Sim, “Ripley” moderniza com uma naturalista elegância hipster o conceito do Renascimento Italiano, que marca a transição das Idades Média e Moderna. Ao trazer isso, em capítulos, num misto do período barroco de Caravaggio (o Michelangelo – que pintou a Capela Sistina em Roma – e que era “brilhante e perigoso”) com o cubismo de Picasso, entre o cotidiano diário, que conserva a atemporalidade (por causa de todo o cenário conservado do passado italiano), nossa personagem “Ripley” é dotada de conhecimento em um naturalizado comportamento. É como se ele, um americano, aprendesse na Itália o que é viver, ainda que de forma “facilitada” (pelo dinheiro dos outros”) e sem preocupações morais. Tom Ripley (vivido pelo ator irlandês Andrew Scott – que se tornou um “fetiche queridinho”, especialmente por sua participação como “padre sexy” em “Fleabag”, por ter se assumido bissexual e por ter trazido outro ator “fetiche”, o britânico Paul Mescal, para dividir par interpretativo em “Todos Nós Desconhecidos”) é a representação máxima de como o ser humano existe em sociedade. Em um dos momentos da série, com oito episódios, em uma média de uma hora cada um, o protagonista ouve que tudo em Caravaggio é luz. É essa iluminação que encanta, afasta e ressignifica percepções, entre quebras da quarta parede (em versão mais Neorrealista Italiano). Sim, “Ripley” já é considerada uma das melhores séries de todos os tempos, não só por nos fazer viajar pela Itália, mas principalmente por todo seu apuro técnico na construção das imagens, no seu tempo narrativo de descrever personagens por detalhes e reações mais idiossincráticas (que as definem em subjetivos padrões existencialistas).
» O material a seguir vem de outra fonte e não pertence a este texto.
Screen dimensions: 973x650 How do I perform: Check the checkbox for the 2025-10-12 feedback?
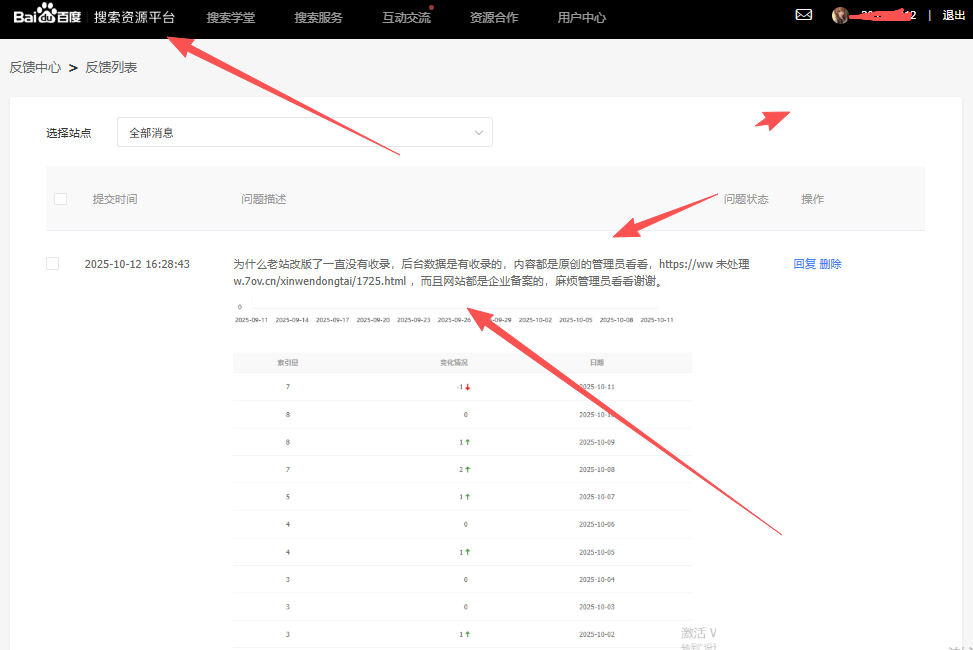point(51,264)
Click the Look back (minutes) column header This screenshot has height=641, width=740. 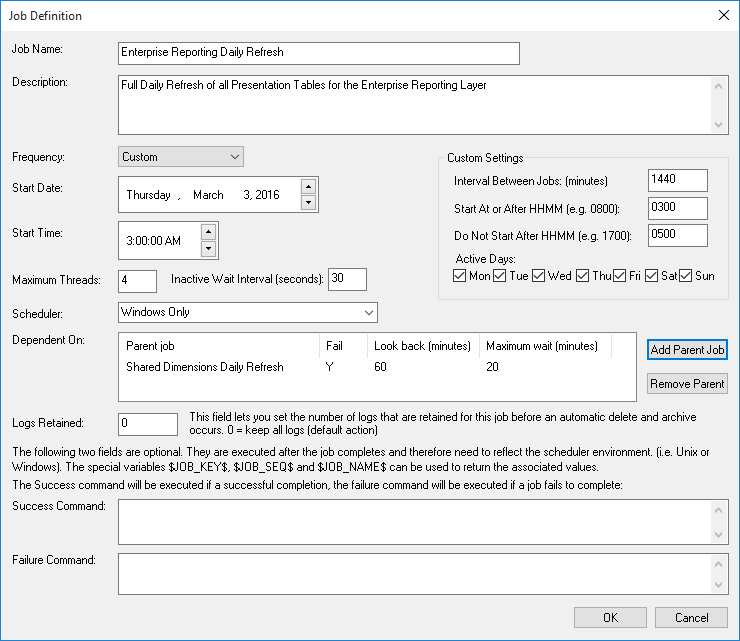tap(422, 346)
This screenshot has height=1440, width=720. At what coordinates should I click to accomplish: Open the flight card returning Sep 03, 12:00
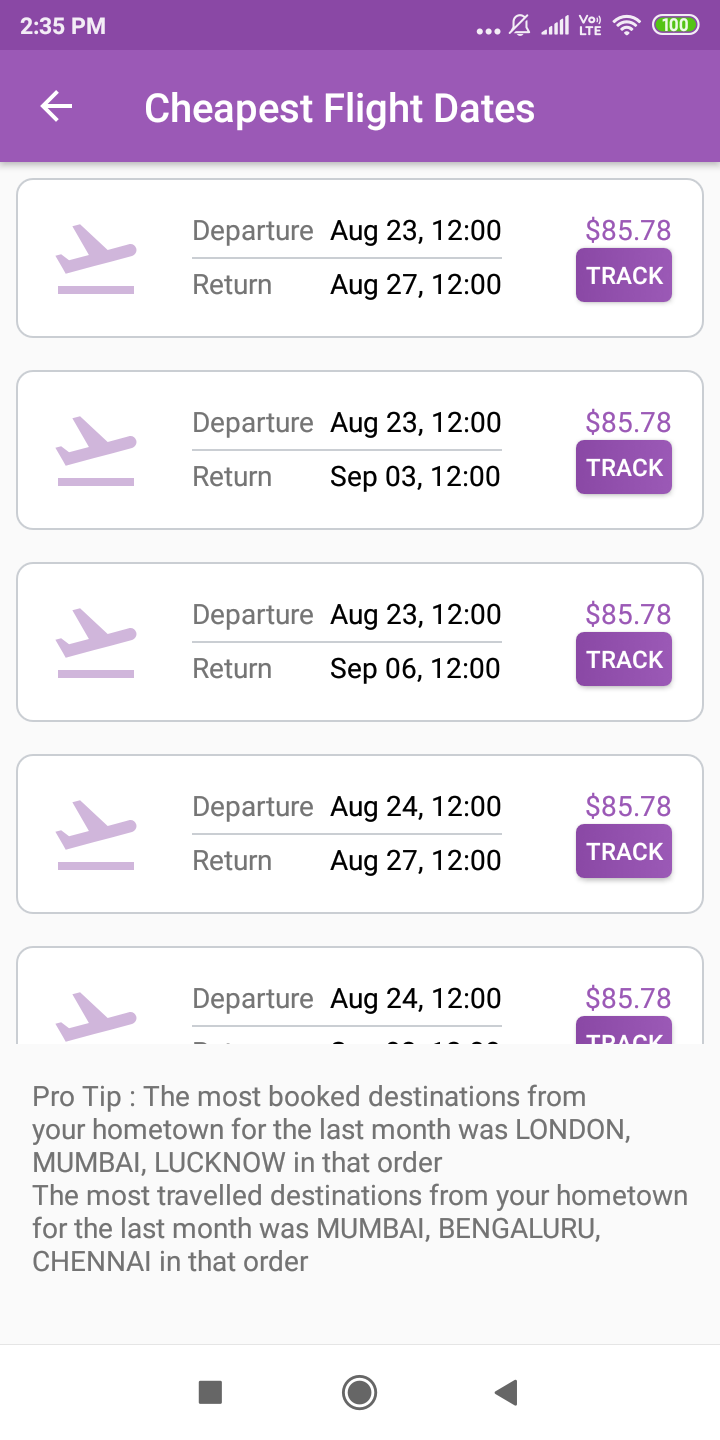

“Ripley” é um mergulho pelo psicológico das obras de arte. Tom é o próprio renascimento. É toda essa fermentação cultural. Um autônomo. Um nômade de si mesmo, num “jogo” (em que a vida se iguala à morte) internamente sutil e sinistro. Uma figura tão complexa e identificável, que nós torcemos explicitamente por ele. Por que isso acontece? Será que somos iguais a ele? Lógico que sim, mas em níveis e tons diferentes. Sim, há um prazer nisso tudo. Uma transcendente libertação mental que se argumenta nos princípios clássicos da Igreja para assim reconfigurar seu pensamento filosófico-religioso-cristão, mas sem a noção de culpa, de pecado, de inferno e se abstendo completamente do “homem comum que considerava a si mesmo como sendo um ser abjeto e cujo Deus era um tirano furioso e implacável”. Não sei se vocês se recordam, mas em 2002, o ator John Malkovich viveu Tom Ripley no filme “O Retorno do Talentoso Ripley”, dirigido pela italiana Liliana Cavani. E aqui na série, também temos John Malkovich como “ajudante”. Será essa uma dica e um gancho para a segunda temporada? Sim, todos nós somos feitos à luz e à imagem de Thomas Ripley.